> Problem description
According to the article on CARES Act accounting relief, on what date was the CARES Act signed into law?

CARES Act Includes Credit Losses and Troubled Debt Restructuring Relief

This article was updated April 3, 2020, with additional information from the SEC.

The Coronavirus Aid, Relief, and Economic Security (CARES) Act, a stimulus package designed in response to the COVID-19 economic disruption, was signed into law on March 27, 2020.

The CARES Act includes provisions that temporarily delay the required implementation date of Financial Accounting Standards Board (FASB) ASC Topic 326, Financial Instruments—Credit Losses (CECL), and suspend the requirements related to accounting for a troubled debt restructuring (TDR), for certain entities.

The suspension of these standards represents extraordinary direct involvement of the US government in accounting standards setting—a responsibility generally held by the FASB as overseen by the Securities and Exchange Commission (SEC).

[Dataset items]
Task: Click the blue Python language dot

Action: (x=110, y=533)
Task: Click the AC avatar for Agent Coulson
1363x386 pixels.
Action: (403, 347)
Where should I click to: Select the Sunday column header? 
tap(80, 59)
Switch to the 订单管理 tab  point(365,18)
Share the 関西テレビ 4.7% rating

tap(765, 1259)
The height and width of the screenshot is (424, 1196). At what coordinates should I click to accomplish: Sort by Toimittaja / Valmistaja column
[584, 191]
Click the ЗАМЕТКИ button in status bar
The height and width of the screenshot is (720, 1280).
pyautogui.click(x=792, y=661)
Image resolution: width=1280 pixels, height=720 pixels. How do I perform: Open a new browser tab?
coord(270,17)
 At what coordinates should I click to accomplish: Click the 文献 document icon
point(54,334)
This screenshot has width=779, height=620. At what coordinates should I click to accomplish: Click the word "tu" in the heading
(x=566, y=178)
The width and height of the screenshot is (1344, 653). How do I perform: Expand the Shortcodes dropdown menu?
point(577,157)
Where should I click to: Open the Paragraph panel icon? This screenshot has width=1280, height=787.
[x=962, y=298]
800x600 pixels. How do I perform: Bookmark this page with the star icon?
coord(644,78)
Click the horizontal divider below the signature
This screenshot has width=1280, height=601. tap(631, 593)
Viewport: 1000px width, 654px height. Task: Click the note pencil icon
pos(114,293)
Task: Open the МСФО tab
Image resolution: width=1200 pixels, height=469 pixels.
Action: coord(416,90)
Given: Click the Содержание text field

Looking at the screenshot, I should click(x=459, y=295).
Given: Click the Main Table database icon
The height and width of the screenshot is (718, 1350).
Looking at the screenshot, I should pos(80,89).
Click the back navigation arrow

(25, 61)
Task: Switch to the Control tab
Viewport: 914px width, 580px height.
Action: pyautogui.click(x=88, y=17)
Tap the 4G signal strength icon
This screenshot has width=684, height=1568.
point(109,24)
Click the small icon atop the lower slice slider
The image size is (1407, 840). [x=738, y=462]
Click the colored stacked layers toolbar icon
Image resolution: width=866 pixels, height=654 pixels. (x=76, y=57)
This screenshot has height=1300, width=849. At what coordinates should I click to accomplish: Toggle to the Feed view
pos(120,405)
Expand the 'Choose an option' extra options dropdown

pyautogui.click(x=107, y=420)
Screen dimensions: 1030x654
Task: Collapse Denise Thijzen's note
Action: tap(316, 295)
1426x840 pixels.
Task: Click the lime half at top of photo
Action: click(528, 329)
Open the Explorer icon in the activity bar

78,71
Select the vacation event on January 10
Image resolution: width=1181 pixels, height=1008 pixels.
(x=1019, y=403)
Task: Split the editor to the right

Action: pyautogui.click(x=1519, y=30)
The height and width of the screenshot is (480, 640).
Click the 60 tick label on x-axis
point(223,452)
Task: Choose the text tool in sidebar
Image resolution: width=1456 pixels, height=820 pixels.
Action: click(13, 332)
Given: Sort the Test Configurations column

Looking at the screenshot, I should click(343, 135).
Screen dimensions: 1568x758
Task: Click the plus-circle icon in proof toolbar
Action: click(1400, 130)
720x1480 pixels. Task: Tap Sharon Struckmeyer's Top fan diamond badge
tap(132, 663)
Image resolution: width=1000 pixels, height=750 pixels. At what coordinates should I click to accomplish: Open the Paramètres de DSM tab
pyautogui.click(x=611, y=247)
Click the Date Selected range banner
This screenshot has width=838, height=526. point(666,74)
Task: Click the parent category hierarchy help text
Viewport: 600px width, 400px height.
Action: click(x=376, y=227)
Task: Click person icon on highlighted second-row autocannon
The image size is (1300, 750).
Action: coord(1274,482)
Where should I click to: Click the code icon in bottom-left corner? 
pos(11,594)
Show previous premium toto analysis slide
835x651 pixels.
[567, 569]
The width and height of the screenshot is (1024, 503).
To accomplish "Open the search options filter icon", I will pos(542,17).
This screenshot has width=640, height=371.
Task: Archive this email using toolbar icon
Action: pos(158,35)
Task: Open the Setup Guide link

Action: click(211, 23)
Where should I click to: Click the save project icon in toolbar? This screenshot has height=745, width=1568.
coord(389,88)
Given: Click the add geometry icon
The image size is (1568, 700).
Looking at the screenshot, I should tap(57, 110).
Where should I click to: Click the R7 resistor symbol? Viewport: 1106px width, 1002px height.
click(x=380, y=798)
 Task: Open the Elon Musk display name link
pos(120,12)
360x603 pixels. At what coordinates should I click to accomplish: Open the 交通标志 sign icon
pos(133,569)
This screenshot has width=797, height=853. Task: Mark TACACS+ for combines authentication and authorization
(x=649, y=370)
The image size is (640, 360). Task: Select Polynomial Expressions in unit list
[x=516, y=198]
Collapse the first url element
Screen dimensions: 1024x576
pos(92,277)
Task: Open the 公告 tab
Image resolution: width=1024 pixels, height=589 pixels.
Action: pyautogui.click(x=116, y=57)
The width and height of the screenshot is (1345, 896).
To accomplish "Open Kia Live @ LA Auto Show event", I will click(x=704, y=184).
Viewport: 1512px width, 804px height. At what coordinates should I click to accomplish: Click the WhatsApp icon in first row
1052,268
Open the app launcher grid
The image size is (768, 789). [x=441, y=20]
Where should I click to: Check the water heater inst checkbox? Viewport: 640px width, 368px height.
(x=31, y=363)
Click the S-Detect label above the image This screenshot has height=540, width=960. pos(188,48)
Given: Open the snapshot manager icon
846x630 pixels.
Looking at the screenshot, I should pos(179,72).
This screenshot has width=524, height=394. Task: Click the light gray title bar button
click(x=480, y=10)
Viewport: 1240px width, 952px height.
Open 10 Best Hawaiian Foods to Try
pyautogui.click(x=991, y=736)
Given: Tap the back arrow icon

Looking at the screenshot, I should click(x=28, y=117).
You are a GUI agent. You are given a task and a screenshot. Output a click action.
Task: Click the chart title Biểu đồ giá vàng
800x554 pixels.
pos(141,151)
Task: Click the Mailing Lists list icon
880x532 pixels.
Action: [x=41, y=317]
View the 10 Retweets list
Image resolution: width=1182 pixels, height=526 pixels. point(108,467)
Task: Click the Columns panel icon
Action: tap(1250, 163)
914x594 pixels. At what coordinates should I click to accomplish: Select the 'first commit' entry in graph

> Answer for this exercise
March 27, 2020